Task data »
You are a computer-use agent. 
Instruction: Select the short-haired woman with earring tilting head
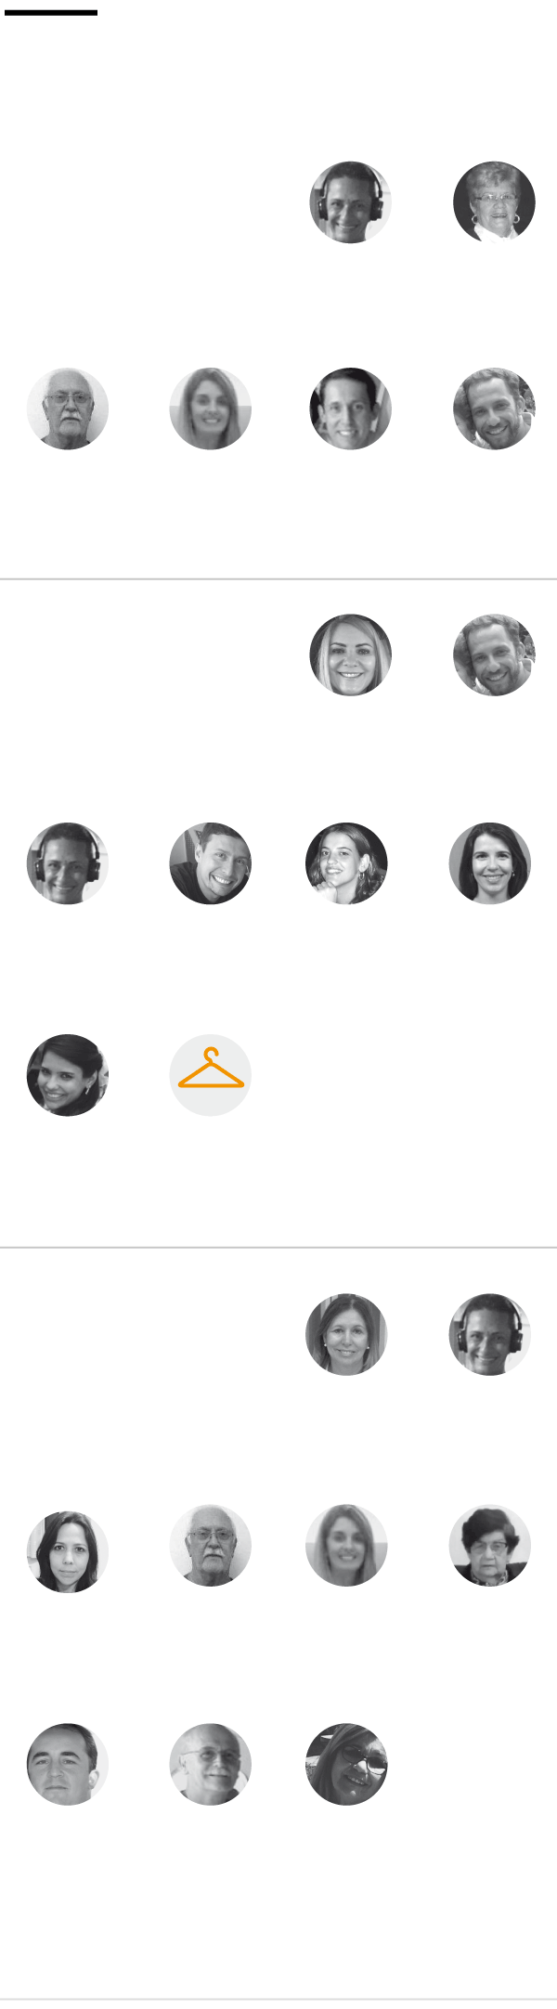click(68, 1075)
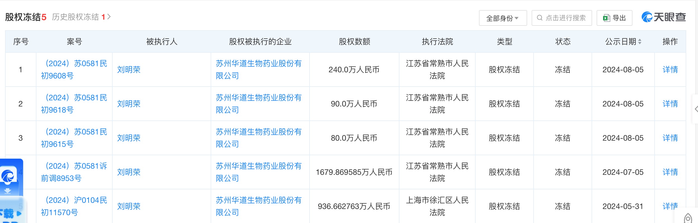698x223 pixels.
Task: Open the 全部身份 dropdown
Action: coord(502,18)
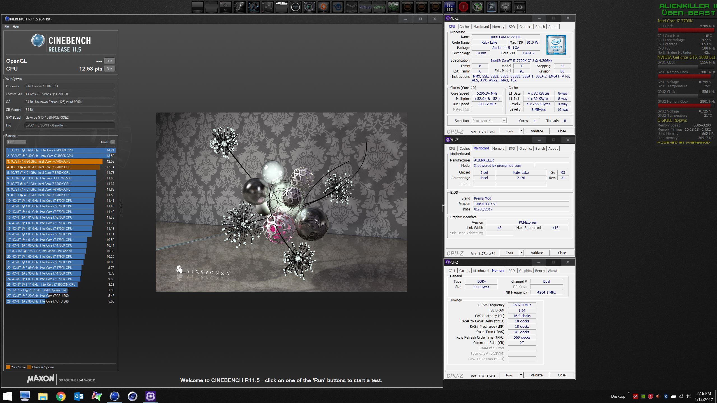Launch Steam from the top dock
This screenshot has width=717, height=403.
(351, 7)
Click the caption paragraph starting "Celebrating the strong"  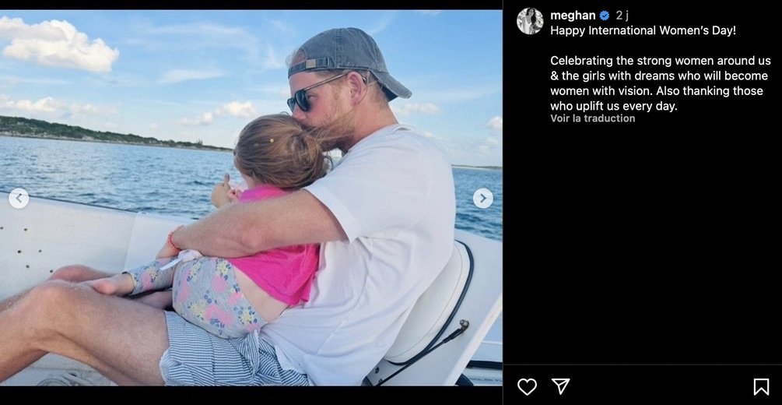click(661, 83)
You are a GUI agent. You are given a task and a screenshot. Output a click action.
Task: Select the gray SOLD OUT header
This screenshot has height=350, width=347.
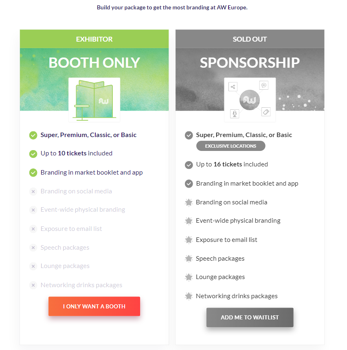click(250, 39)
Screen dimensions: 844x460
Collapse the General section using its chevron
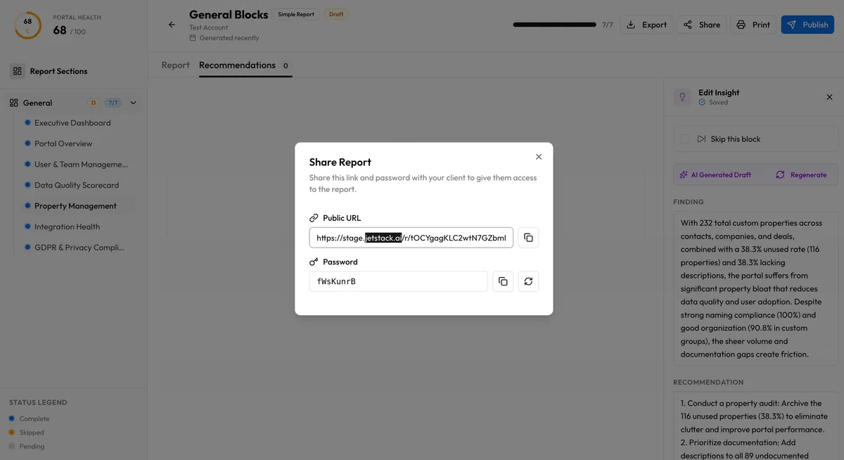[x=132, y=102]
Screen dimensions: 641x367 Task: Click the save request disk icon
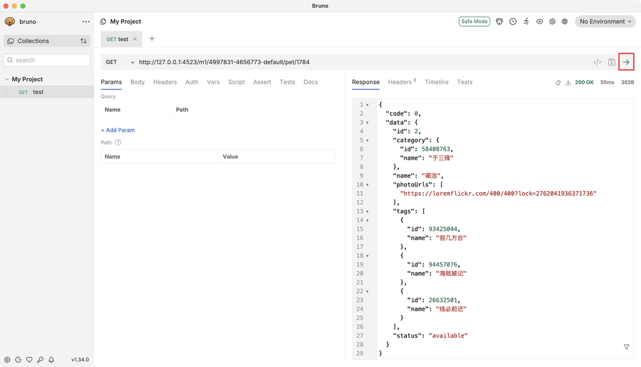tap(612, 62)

==

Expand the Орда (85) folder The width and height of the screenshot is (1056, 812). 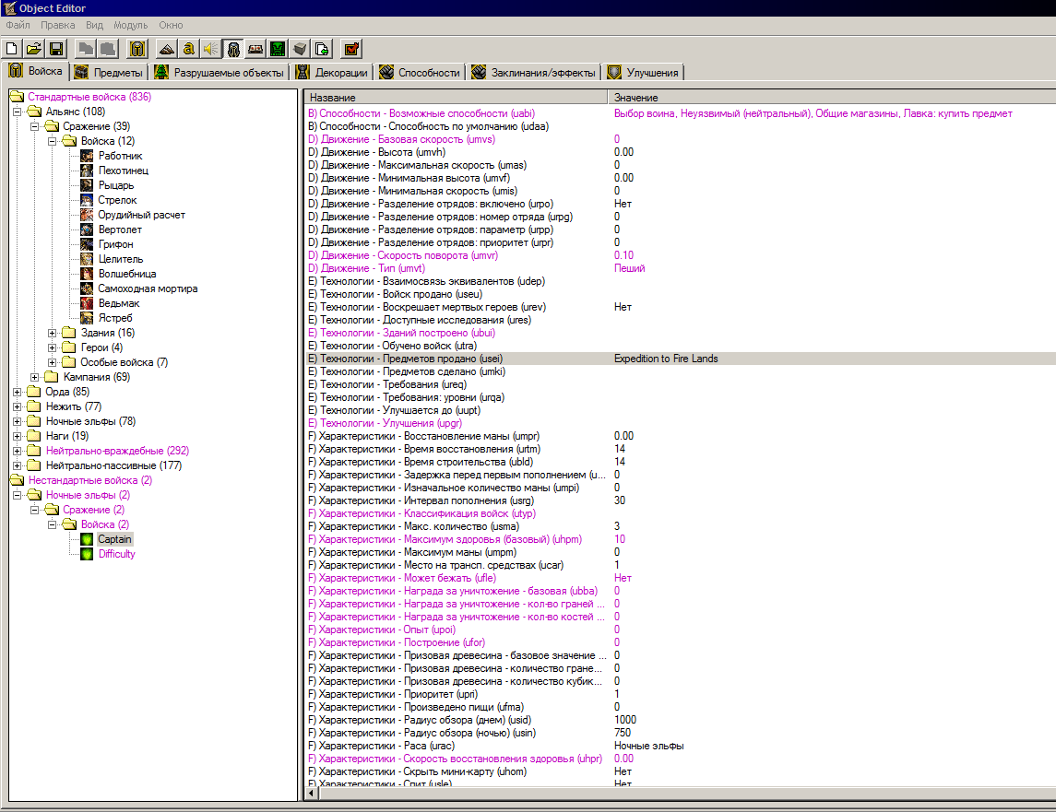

==

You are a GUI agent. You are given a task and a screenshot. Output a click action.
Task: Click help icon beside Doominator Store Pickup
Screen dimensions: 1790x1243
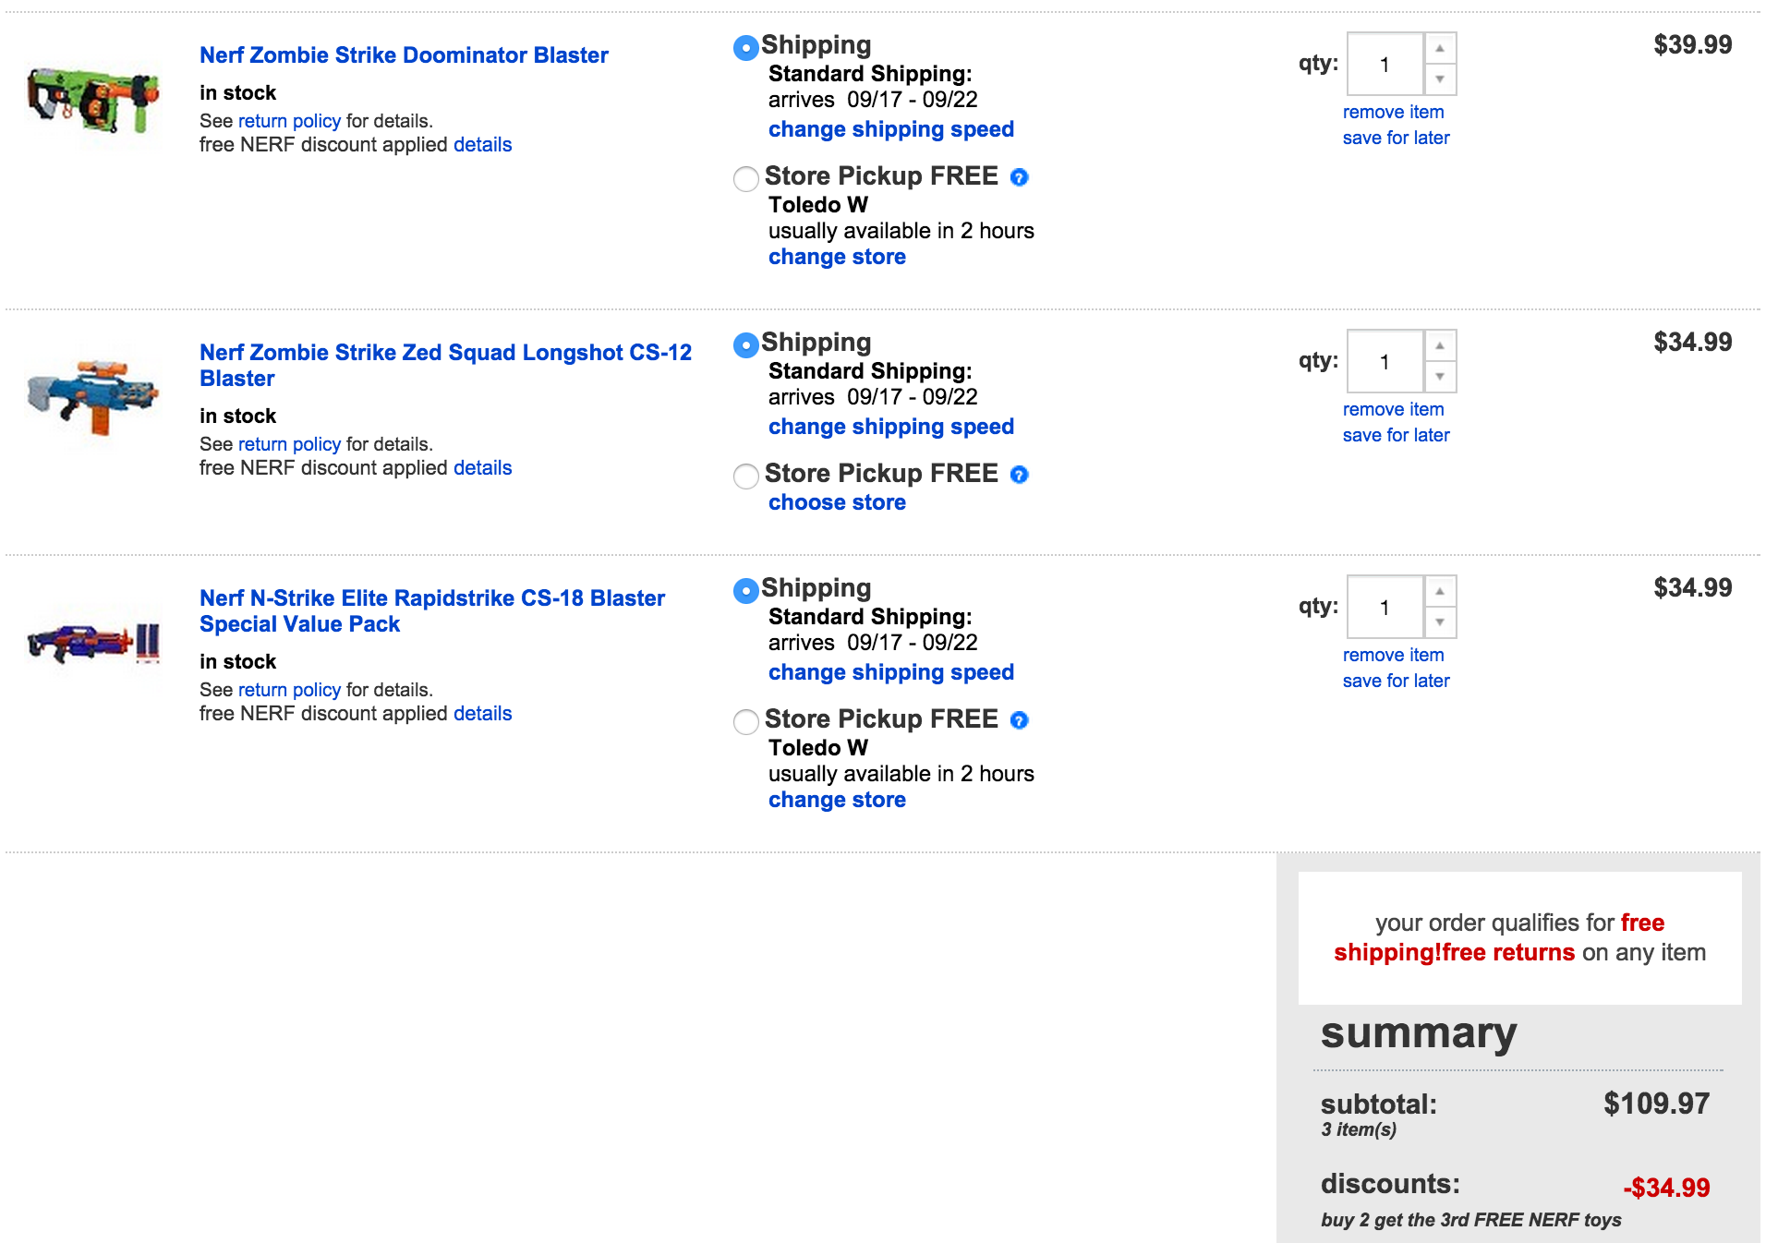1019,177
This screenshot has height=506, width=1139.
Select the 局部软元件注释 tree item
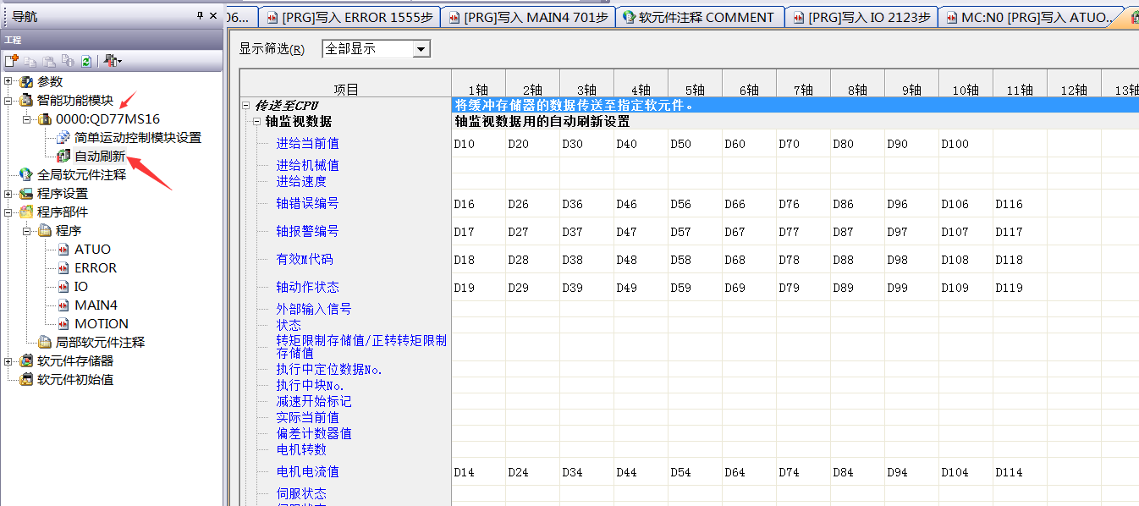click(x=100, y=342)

Work to complete »
Copy the material from the line with "Screen dimensions: 641x367" to the line with "tap(612, 62)", swapping "disk icon" for "floppy icon" and leaving everything else unchanged. Omit the pictures.

Response for this exercise »
Screen dimensions: 641x367 Task: Click the save request floppy icon
tap(612, 62)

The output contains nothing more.